Correct identification of carbapenemase type is crucial for selecting the most suitable antimicrobial agent among those recently introduced to the therapeutic practice [34]. In general, CRKPs, which produce metallo-beta-lactamase (including NDM), are resistant to all beta-lactams (and their combinations with beta-lactamase inhibitors), except cefiderocol—a first siderophore cephalosporin—and the monobactam aztreonam [42]. In metallo-beta-lactamase-producing CRKP, aztreonam can frequently be inactivated by other beta-lactamases. A combination of ceftazidime–avibactam and aztreonam can have a synergistic effect, as avibactam can inactivate other beta-lactamases to preserve aztreonam activity [43,44]. However, testing of these two antimicrobials was not included in our CRKP strains’ routine susceptibility testing scheme.

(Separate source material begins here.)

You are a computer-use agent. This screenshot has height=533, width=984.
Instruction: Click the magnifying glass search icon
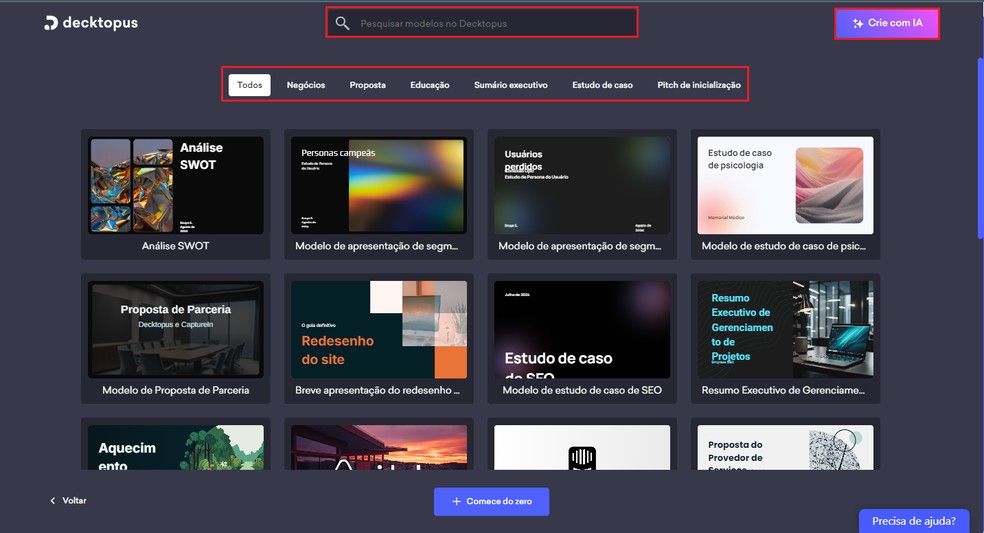[343, 23]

For therapy of infections caused by KPC producers, combinations of beta-lactams with new beta-lactamase inhibitors, such as ceftazidime–avibactam, meropenem–vaborbactam, or imipenem–relebactam, or a new cefalosporin, cefiderocol, are suggested [45]. These new drugs are still only seldom used in the Slovak Republic. Their rare use is in accordance with the excellent susceptibility detected in CRKPs isolated in 2022 in CMH. Unfortunately, there are already reports on resistance emergence against these new valuable drugs [45,46]. Clinical failure of treatment with ceftazidime–avibactam was described by Dumitru et al. [25] in patients whose diagnosis was late. Solutions may be the early and correct identification of the CRKP-produced carbapenemase type, early therapy with effective drugs, strict adherence to rational antimicrobial therapy, and a judicious prescription of these valuable antimicrobials. These precautions may slow down the emergence and spread of resistant strains and preserve the activity of the drugs mentioned above for the future [45,46]. Alternative or complementary therapies—such as phage therapy—can also be helpful in these efforts. Several reports of COVID-19 patients’ treatment with therapeutic phages were published during the COVID-19 pandemic. COVID-19 patients with secondary bacterial infections were successfully treated with bacteriophages in China [47] and Russia [48], and the FDA has also allowed the use of phage therapy for COVID-19 patients who are in a critical state [49]. This old and nowadays rediscovered antibacterial therapy has many advantages over traditional antibiotics. Phages are highly specific to their hosts, preserving the microbiota equilibrium during treatment. In the infectious focus, they amplify and may spread and attack their specific hosts over the body without respect to antimicrobial resistance mechanisms and do not select for antimicrobial resistance [50]. Phage therapy is usually safe, but the phage-induced release of endotoxins may lead to an immune reaction, depending on the phages, delivery routes, or host immune status, as it was observed by Wu et al. (2022). One of their COVID-19 patients developed transient fever and IL-6 and IL-8 storm four hours after phage inhalation; such reaction might be a result of triggering human immune responses directly by antigens of therapeutic phages or indirectly via the rapid lysis of the targeted bacteria [47].

4. Materials and Methods

4.1. Data Resources

The laboratory information system database of the Institute of Clinical Microbiology, Central Military Hospital in Ružomberok, Slovak Republic, was analysed for data on Klebsiella pneumoniae isolations during 2017–2022. The incidence of CRKP strains in the COVID-19 and pre-COVID-19 periods (years 2020–2022 and 2017–2019, respectively) and the antimicrobial susceptibility of CRKP strains during the COVID-19 period were then retrospectively analysed. Data on CRKP strains distribution among patients, hospital units, and biological sample types were also examined. Multiple isolations of the same strain from the same patient were excluded from the analysis. The patients’ personal data protection, in conformity with the GDPR, was applied during the analysis.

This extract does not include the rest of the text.